O Senado Federal organiza, no dia 11 de agosto, um debate crucial para o futuro energético do país, buscando soluções regulatórias que garantam o crescimento sustentável e a segurança jurídica do setor.
O futuro da matriz elétrica nacional será o centro das atenções no Congresso no próximo dia 11 de agosto. Sob a liderança do senador Laércio Oliveira (PP-SE) e em parceria com a Global Renewables Alliance (GRA), o Senado Federal abre espaço para uma sessão temática focada em destravar gargalos que impedem a plena expansão das fontes limpas no Brasil.
O evento surge como uma resposta à crescente necessidade de modernizar o arcabouço legal que rege o setor. Com o aumento expressivo da geração eólica e solar, o sistema elétrico enfrenta desafios técnicos e operacionais que exigem agilidade regulatória para que a transição energética não seja freada por limitações de infraestrutura ou falta de regras claras para novas tecnologias.
Desafios na transmissão e a busca por flexibilidade
Um dos pontos mais críticos da agenda é a sobrecarga das linhas de transmissão, especialmente nas regiões Norte e Nordeste. O avanço acelerado da capacidade instalada nestes locais tem gerado frequentes episódios de restrição no escoamento — o chamado curtailment — que prejudica a eficiência do Sistema Interligado Nacional (SIN).
A expectativa é que o debate proponha caminhos para tornar a rede mais flexível e robusta. Entre as soluções em pauta, destaca-se a regulamentação dos sistemas de armazenamento de energia em baterias (BESS). Para especialistas, esses equipamentos são fundamentais para equilibrar a oferta, permitindo que a energia gerada em períodos de pico seja aproveitada com inteligência e confiabilidade.

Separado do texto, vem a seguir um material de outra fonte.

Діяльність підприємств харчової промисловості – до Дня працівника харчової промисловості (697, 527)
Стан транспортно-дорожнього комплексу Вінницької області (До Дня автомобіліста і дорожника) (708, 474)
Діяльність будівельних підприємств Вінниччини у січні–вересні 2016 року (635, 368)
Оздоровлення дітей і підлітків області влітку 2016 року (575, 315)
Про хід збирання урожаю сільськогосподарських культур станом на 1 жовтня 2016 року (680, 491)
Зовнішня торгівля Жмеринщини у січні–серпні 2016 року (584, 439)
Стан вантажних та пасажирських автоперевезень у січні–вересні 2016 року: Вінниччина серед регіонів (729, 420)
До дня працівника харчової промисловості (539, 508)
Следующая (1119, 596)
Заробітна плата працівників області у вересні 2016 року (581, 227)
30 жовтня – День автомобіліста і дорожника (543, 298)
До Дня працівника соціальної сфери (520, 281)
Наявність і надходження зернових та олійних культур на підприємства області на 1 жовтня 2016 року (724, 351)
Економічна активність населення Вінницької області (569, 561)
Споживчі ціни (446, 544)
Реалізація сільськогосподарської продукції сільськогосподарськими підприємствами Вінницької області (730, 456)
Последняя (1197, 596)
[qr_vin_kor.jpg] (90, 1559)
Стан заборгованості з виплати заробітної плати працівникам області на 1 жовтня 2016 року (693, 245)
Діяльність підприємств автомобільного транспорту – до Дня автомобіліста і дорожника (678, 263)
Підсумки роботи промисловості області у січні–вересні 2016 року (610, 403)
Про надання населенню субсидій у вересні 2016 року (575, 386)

Inovação, hidrogênio e compromisso com o futuro
Além da infraestrutura básica, o encontro elevará o tom das discussões sobre o desenvolvimento da economia do hidrogênio verde e a eletrificação industrial. O objetivo é criar um ecossistema que coloque o país em posição de destaque como fornecedor global de energia limpa, atraindo capital de longo prazo e reduzindo os custos estruturais do mercado interno.
O debate servirá como uma vitrine para as demandas do setor privado. O movimento Eletrifica Brasil terá um papel central, utilizando a “Carta aos Candidatos à Presidência de 2026” como base para nortear as sugestões de mudanças legislativas. Além disso, o Brasil receberá o lançamento oficial da campanha internacional Electrify Now, que defende a substituição definitiva dos combustíveis fósseis por fontes renováveis.
“A convergência entre o poder público e as lideranças do setor privado é o passo fundamental para transformar propostas em leis que deem ao investidor a previsibilidade necessária para alavancar projetos de alta complexidade e longo prazo”, reforçam articuladores do evento.
Representatividade e próximos passos
A lista de confirmados reflete o peso estratégico da sessão, com a presença de altos escalões do Ministério de Minas e Energia (MME), além de associações de referência como ABEEólica, ABSOLAR, ABIHV e ABRAGE. A expectativa é que o consenso gerado entre governo e lideranças como Rodrigo Sauaia, Elbia Gannoum e Fernanda Delgado acelere a tramitação de projetos de lei essenciais para a modernização do setor.
Com esse movimento, o Legislativo busca consolidar um ambiente onde o armazenamento, a transmissão e a geração renovável caminhem em harmonia, garantindo que o Brasil não apenas atinja suas metas de descarbonização, mas que o faça com máxima competitividade econômica e segurança energética para toda a sociedade.